The nun segued into a story about how Tom Hiddleston tried seduce her once when she had to stay in his apartment during a wedding. He wasn't an actor at the time but he was trying to get in good with actors' circles. So he had built a wall in the centre of his apartment on the advice of a prominent actor and it had left him with very little room. He also had a pastel blue plastic toy car he kept on the mantel on the advice of the same actor. He was very furious with the nun when she refused his advances.
When the two women in the hotel finished reading the letter, the redhead noticed it had come from Nunnery 666. "You'd think they'd skip that one," said the redhead. "Like hotels skip the thirteenth floor."

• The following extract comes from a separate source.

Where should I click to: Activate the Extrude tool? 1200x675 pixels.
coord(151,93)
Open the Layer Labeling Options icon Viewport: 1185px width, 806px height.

"We have a thirteenth floor," said the woman with black hair who seemed to be someone in authority. She insisted on taking the redhead up to the thirteenth floor to prove it. There didn't seem to be anything unusual up there, though it was deserted. The woman with black hair was naked at this point for some reason and for some reason a credit card was required to take the elevator back down. The redhead tried hers first but did something wrong and nothing happened. The woman with black hair angrily took the card away from her and swiped it. A recorded voice asked a question in a language I didn't understand. The woman with black hair was angry and refused to answer, saying, "That's racist!" A red arm, like a human arm without skin so you could see stringy red muscles, grew out of the door, grabbed her, and strangled her. The redhead carefully took the credit card back and said, "Brian Austin Green!" and the elevator doors opened.
Twitter Sonnet #849
Collected eye rotary lashes point
Together past the figure sleeping late
And standing to, a warping bar or joint
Enclosed the last suspicious second mate.
The bo'sun scrawled unseen a check athwart
The mizzen shroud, a black remittance writ
As ignorant the lobster cooked retort
To hammocks nicked by sick and glassy wit.
The leaden bread encamped in bowels too turned
To hinder water's trespass in the hold
Where rusted bilboes break the skin was burned
By tails of tar entrails rotund and cold.
A broken glassy wave o'erturned the keel.
A calm reclaimed the hand and made it real.